Faleceu, na manhã deste 1º de julho, o Monsenhor Georg Ratzinger, irmão mais velho do Papa emérito Bento XVI, aos 96 anos de idade. Conforme afirma o site Vatican News, "o idoso prelado bávaro encontrava-se em Regensburg, na Baviera, a cidade onde viveu e onde há poucos dias recebeu a última visita do seu irmão".




Monsenhor Georg Ratzinger nasceu em 15 de janeiro de 1924 em Pleiskirchen, na Alemanha. Seus pais foram  Joseph Ratzinger, um oficial de polícia, e Maria Ratzinger. Além do Papa emérito Bento XVI, tinha uma irmã, María, que faleceu em 1991.

Fez seus estudos eclesiásticos no seminário da Arquidiocese de Munique e Freising e, em 29 de junho de 1951, Solenidade de São Pedro e São Paulo, foi ordenado sacerdote junto com seu irmão, Joseph.

Graduado em música sacra, Mons. Georg foi diretor no coro da Catedral de Ratisbona e, em 1976, nomeado Prelado de hora do Papa, recebendo o título de Monsenhor.

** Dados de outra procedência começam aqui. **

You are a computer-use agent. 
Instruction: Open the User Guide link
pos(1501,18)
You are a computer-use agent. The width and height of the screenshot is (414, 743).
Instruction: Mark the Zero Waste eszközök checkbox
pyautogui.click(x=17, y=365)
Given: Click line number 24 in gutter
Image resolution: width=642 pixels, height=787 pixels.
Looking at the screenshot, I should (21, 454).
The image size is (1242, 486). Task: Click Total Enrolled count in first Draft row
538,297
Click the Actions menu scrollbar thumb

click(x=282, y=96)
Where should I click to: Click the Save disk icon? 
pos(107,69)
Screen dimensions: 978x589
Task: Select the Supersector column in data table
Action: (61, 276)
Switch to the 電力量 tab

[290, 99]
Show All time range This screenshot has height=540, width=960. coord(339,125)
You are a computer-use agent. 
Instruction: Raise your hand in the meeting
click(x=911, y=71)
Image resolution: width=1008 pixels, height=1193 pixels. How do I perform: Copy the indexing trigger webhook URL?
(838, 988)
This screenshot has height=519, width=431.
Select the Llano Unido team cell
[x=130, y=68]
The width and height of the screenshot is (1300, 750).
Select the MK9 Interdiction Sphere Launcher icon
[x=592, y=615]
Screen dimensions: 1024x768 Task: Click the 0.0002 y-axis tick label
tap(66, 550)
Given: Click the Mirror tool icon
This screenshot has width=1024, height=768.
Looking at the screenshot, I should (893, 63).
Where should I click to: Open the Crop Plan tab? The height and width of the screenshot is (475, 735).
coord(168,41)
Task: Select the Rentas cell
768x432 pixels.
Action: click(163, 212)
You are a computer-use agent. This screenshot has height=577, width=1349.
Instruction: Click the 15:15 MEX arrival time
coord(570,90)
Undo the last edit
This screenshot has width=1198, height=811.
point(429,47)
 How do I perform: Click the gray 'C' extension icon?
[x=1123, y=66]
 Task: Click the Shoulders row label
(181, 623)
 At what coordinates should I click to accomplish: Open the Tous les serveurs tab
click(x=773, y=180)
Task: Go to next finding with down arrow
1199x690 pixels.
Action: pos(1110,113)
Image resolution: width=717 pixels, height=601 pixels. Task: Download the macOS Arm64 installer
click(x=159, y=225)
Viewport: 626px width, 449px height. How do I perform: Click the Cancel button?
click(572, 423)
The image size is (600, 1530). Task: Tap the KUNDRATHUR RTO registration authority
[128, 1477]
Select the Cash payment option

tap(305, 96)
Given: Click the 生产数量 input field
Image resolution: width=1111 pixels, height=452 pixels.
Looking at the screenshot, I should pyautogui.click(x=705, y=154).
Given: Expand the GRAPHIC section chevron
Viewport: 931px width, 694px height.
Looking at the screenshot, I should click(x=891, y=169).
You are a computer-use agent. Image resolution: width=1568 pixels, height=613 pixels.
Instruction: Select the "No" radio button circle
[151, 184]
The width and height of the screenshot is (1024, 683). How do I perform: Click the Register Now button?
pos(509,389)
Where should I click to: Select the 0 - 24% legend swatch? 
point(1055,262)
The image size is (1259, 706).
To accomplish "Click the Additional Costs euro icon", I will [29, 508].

Conforme afirma Vatican News, "Georg Ratzinger era um homem simples e pouco habituado à diplomacia. Por exemplo, nunca escondeu o fato de não ter exultado com a eleição do irmão em abril de 2005: 'Devo admitir que não esperava - disse ele - e fiquei um pouco decepcionado... Tendo em conta os seus onerosos compromissos, compreendi que a nossa relação teria de ser muito reduzida. Em todo o caso, por detrás da decisão humana dos cardeais está a vontade de Deus, e a ela devemos dizer sim'".




Entrevistado por uma revista alemã em 2011, Mons. Georg Ratzinger afirmou: "Se ele [Bento XVI] não conseguisse mais do ponto de vista físico, o meu irmão deveria ter a coragem de se demitir".

Mons. Ratzinger esteve entre os primeiros a receber, com meses de antecedência, a decisão histórica do Papa Bento XVI de renunciar ao ministério petrino por razões relacionadas à idade. "O meu irmão deseja mais tranquilidade na velhice", afirmou à Vatican News.

Apesar dos problemas com as pernas e com a visão, o irmão mais velho do Papa emérito continuou a viajar de Regensburg para Roma, permanecendo no mosteiro Mater Ecclesiae durante vários períodos, fazendo muitas vezes companhia a Bento XVI.

Em 18 de junho, o Papa emérito Bento XVI deixou a Itália pela primeira vez após sua renúncia. O motivo: visitar seu irmão na Alemanha. Foi a última vez que os dois se viram.